◆ REQUIREMENT A
Retype the grouper recipe below word for word.

◆ PROVIDED TEXT
* Begin *

# Sesame Ginger-Seared Grouper with Asian Veggies



## bellapria (Feb 5, 2008)

Great recipe courtesy of Red Lobster. I love this recipe and it is always a great turnout at dinner parties.

4 eight- to ten-ounce pieces of fresh grouper fillets, skinless
½ cup canola oil
Chef Paul Prudhomme's Blackened Redfish Magic
2 tbsp. green onions, chopped
4 seven-ounce portions cooked Asian soba noodles (linguini can be substituted)
2 ounces red bell pepper, cut into thin strips
4 ounces broccoli florets, slightly blanched and chilled
4 ounces snow peas, slightly blanched and chilled
8 ounces button mushrooms, sliced
24 ounces sesame ginger sauce (There are many commercial sauces, dressings and marinades with this flavor profile. Pick your favorite.)
 Preparation
Asian Vegetables

Mix the raw bell peppers and mushrooms with the blanched broccoli and snow peas. Season lightly with salt and pepper.
Set aside. These will be sautéed just enough to heat when serving.
 Noodles

Heat water in a medium saucepan. This will be used to reheat cooked noodles before serving.
 Sesame-Ginger Sauce

Heat sauce over low heat.
 Seared Grouper

Lightly brush both sides of the grouper with oil and lightly season with Chef Paul Prudhomme's Blackened Redfish Magic.
Pre-heat a non-stick sauté pan on medium to medium-high heat. Place one tbsp. of oil into the pan.
Sear the seasoned fillets for 3-4 minutes. Turn fish over and sear an additional 4-5 minutes or until your fresh fish preference is reached. (For thicker fillets, it may be necessary to finish the fish in a 350-degree oven.)
 Chef's Tip:
When serving, place about seven ounces of reheated noodles into a large pasta bowl. Sprinkle a quarter of the sautéed vegetables evenly over the noodles. Place the seared fish over the vegetables and noodles. Pour four to six ounces of sesame-ginger sauce over the fish, vegetables and noodles (amount depends on the strength of flavor desired). Garnish with chopped green onions.


----------

* End *

[A run of rows]

* Begin *

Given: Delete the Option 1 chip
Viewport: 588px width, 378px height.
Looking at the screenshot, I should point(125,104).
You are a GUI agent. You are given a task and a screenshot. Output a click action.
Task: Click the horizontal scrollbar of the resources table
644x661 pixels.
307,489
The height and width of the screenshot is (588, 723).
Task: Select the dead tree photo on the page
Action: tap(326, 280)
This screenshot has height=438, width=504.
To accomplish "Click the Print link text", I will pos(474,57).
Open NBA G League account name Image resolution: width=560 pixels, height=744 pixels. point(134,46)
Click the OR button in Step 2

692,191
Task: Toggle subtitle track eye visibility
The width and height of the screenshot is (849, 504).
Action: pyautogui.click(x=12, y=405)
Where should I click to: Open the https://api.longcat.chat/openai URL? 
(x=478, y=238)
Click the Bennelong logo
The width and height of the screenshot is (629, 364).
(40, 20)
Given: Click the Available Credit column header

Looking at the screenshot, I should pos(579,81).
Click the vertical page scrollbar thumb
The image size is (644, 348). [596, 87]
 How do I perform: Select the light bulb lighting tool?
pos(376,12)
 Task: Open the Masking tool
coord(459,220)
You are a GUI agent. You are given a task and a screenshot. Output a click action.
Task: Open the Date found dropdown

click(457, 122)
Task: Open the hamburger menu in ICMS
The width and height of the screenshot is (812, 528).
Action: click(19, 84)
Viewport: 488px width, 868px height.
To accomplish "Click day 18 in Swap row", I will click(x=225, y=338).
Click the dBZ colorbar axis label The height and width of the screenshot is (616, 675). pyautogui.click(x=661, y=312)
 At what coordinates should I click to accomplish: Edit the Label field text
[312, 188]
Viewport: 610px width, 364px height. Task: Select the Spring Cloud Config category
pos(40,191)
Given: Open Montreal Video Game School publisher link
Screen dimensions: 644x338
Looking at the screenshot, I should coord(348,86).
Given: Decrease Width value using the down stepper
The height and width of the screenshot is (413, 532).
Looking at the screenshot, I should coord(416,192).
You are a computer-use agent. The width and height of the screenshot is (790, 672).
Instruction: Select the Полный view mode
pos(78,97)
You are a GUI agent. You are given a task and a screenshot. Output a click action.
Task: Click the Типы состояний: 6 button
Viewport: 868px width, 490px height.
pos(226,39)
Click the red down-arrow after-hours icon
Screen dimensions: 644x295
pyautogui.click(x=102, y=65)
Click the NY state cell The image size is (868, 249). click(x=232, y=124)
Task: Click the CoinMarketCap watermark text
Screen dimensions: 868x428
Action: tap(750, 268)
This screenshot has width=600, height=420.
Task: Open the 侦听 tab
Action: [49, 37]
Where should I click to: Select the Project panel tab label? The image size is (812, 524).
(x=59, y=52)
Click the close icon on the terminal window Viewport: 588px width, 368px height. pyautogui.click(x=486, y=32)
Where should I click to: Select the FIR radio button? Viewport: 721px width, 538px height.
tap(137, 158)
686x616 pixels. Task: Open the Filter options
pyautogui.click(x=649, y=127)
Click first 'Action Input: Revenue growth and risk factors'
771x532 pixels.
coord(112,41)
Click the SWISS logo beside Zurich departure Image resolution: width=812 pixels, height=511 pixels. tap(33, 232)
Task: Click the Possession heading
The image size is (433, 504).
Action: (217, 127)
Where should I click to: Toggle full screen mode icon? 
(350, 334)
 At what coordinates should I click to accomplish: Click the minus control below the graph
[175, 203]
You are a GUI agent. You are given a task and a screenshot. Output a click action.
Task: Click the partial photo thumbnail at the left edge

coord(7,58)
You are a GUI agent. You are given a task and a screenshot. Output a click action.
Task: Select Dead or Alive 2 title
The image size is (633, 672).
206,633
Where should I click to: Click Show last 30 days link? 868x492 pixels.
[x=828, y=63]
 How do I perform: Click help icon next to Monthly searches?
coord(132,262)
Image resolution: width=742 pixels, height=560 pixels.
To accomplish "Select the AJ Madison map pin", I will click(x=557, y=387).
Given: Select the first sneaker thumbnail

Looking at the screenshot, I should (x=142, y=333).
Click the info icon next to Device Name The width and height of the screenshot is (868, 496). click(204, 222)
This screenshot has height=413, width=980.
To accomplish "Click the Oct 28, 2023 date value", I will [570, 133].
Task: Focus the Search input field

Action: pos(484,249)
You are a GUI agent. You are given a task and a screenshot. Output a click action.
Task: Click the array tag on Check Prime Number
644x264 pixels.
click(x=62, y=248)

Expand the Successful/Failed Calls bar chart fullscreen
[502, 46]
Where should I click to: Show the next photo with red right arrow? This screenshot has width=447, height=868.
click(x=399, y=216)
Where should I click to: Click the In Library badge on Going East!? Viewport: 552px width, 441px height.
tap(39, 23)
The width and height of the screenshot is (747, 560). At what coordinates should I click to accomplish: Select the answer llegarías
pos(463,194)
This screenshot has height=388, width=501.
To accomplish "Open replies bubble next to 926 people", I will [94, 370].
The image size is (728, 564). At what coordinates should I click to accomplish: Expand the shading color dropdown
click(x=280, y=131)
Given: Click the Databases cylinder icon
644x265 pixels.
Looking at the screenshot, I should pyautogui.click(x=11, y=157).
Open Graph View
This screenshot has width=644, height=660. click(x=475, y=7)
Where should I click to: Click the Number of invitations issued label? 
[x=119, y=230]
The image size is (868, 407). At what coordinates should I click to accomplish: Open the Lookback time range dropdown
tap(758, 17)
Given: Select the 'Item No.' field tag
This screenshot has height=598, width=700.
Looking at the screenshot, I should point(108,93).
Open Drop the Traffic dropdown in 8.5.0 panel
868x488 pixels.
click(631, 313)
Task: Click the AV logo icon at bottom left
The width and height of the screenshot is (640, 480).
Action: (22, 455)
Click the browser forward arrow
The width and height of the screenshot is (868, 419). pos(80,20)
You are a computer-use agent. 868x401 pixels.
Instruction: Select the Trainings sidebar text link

* End *

◆ REQUIREMENT B
In the rows above, repeat the lines starting at the line that contains "Where should I click to: Click Show" and ending at the line that contains "Click the info", both lines included.

◆ EXERCISE SOLUTION A
# Sesame Ginger-Seared Grouper with Asian Veggies



## bellapria (Feb 5, 2008)

Great recipe courtesy of Red Lobster. I love this recipe and it is always a great turnout at dinner parties.

4 eight- to ten-ounce pieces of fresh grouper fillets, skinless
½ cup canola oil
Chef Paul Prudhomme's Blackened Redfish Magic
2 tbsp. green onions, chopped
4 seven-ounce portions cooked Asian soba noodles (linguini can be substituted)
2 ounces red bell pepper, cut into thin strips
4 ounces broccoli florets, slightly blanched and chilled
4 ounces snow peas, slightly blanched and chilled
8 ounces button mushrooms, sliced
24 ounces sesame ginger sauce (There are many commercial sauces, dressings and marinades with this flavor profile. Pick your favorite.)
 Preparation
Asian Vegetables

Mix the raw bell peppers and mushrooms with the blanched broccoli and snow peas. Season lightly with salt and pepper.
Set aside. These will be sautéed just enough to heat when serving.
 Noodles

Heat water in a medium saucepan. This will be used to reheat cooked noodles before serving.
 Sesame-Ginger Sauce

Heat sauce over low heat.
 Seared Grouper

Lightly brush both sides of the grouper with oil and lightly season with Chef Paul Prudhomme's Blackened Redfish Magic.
Pre-heat a non-stick sauté pan on medium to medium-high heat. Place one tbsp. of oil into the pan.
Sear the seasoned fillets for 3-4 minutes. Turn fish over and sear an additional 4-5 minutes or until your fresh fish preference is reached. (For thicker fillets, it may be necessary to finish the fish in a 350-degree oven.)
 Chef's Tip:
When serving, place about seven ounces of reheated noodles into a large pasta bowl. Sprinkle a quarter of the sautéed vegetables evenly over the noodles. Place the seared fish over the vegetables and noodles. Pour four to six ounces of sesame-ginger sauce over the fish, vegetables and noodles (amount depends on the strength of flavor desired). Garnish with chopped green onions.


----------

◆ EXERCISE SOLUTION B
Where should I click to: Click Show last 30 days link? 868x492 pixels.
[x=828, y=63]
 How do I perform: Click help icon next to Monthly searches?
coord(132,262)
Image resolution: width=742 pixels, height=560 pixels.
To accomplish "Select the AJ Madison map pin", I will click(x=557, y=387).
Given: Select the first sneaker thumbnail

Looking at the screenshot, I should (x=142, y=333).
Click the info icon next to Device Name The width and height of the screenshot is (868, 496). click(204, 222)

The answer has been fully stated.